Monsanto "acted with malice, oppression or fraud and should be punished for its conduct," Judge Suzanne Bolanos said in court. Now 46-years-old, Johnson is not expected to live past 2020, his doctors testified at trial.
Johnson's case is first to go to trial from a litigation that now includes over 4,000 Roundup cancer lawsuits. In their product liability lawsuits, non-Hodgkin's lymphoma patients from across the country accuse Monsanto concealing the medical evidence on glyphosate for decades.
Mr. Johnson's claim was the first to test these allegations in open court, in part, because he is dying. In California, trials can be expedited for plaintiffs are likely to pass on in the near future. His wife now works two full-time jobs to support him and their two sons.
Monsanto vice president Scott Partridge has already announced his intent to appeal the verdict. As Partridge explained, Monsanto will "continue to vigorously defend this product, which has a 40-year history of safe use and continues to be a vital, effective, and safe tool for farmers and others."
The jurors, however, took a different view of the controversial product, which has been linked to non-Hodgkin's lymphoma in multiple medical studies and labeled as a probable human carcinogen by the International Agency for Research on Cancer.
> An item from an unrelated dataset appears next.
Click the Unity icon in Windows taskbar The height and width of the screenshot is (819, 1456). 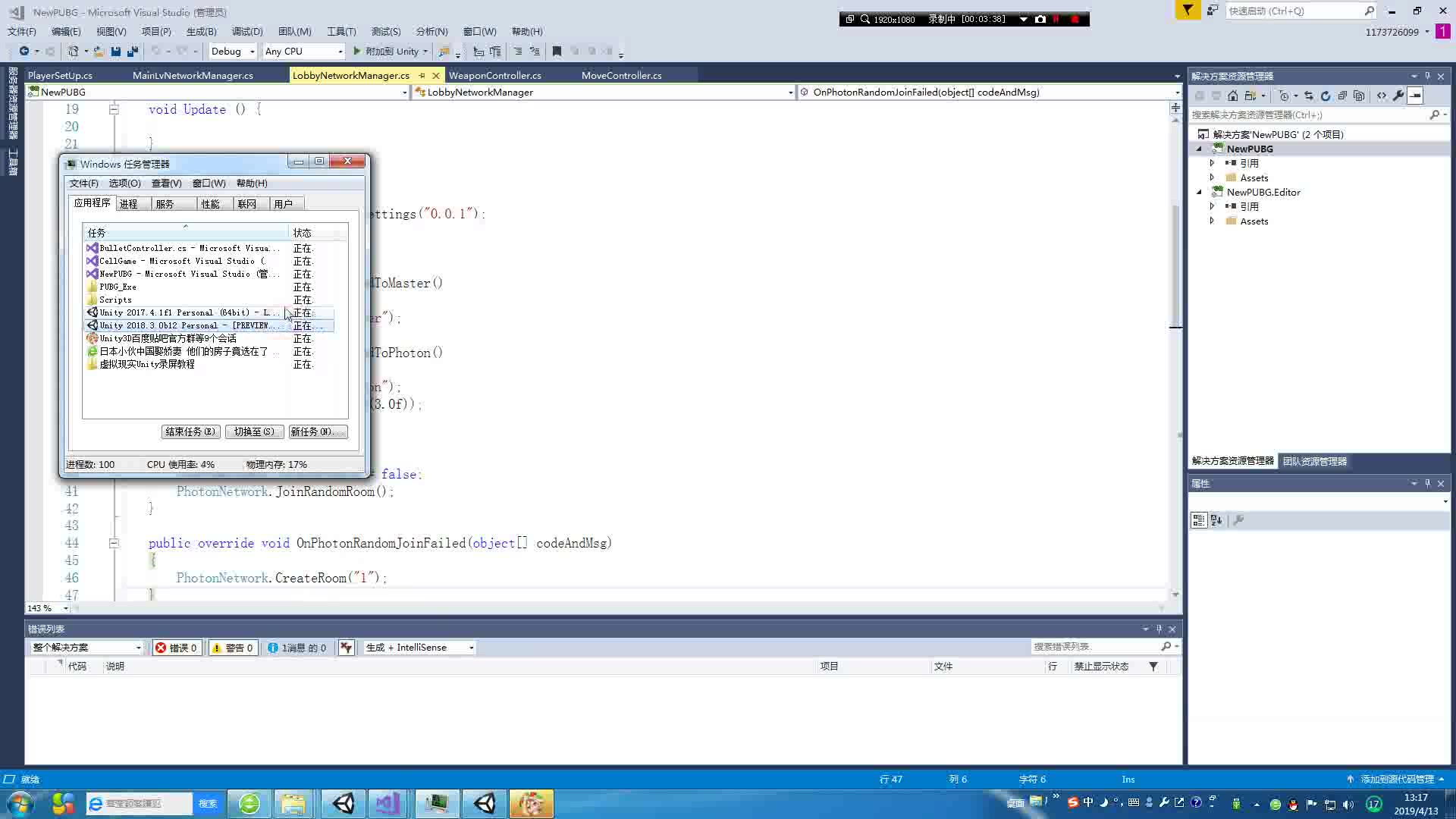point(344,803)
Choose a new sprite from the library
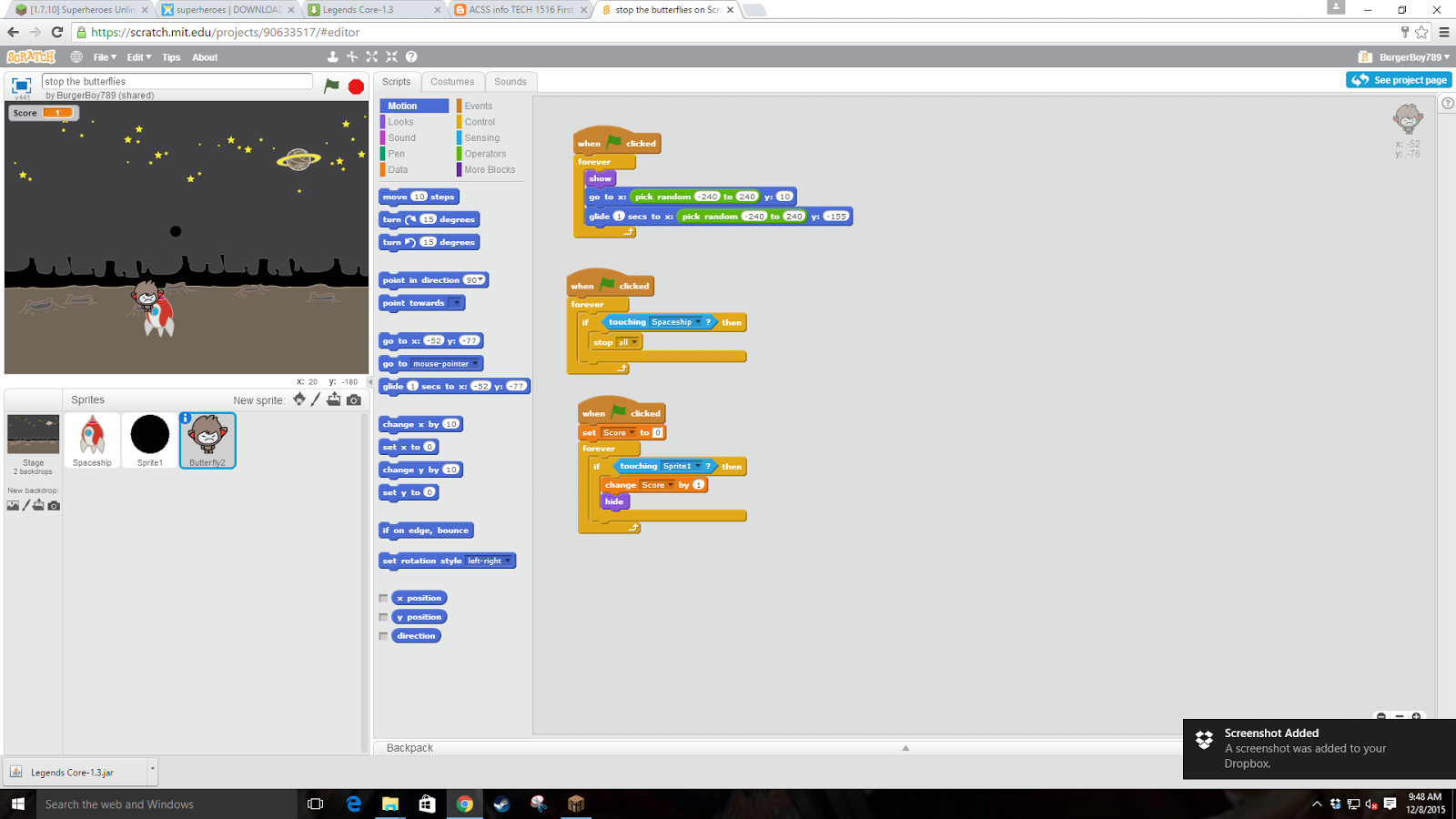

In its verdict, the jury found that Monsanto failed to adequately warn the public of glyphosate's dangers and agreed that, had Johnson been made fully aware of the product's link to cancer, he may have made different choices. To the pointed question of "was Monsanto's failure to warn a substantial factor in causing harm to Johnson?", the jury answered "Yes."
Johnson was awarded $39 million in compensatory damages. The bulk of the jury's verdict, $250 million, came as punitive damages, which are intended to punish defendants for particularly egregious conduct.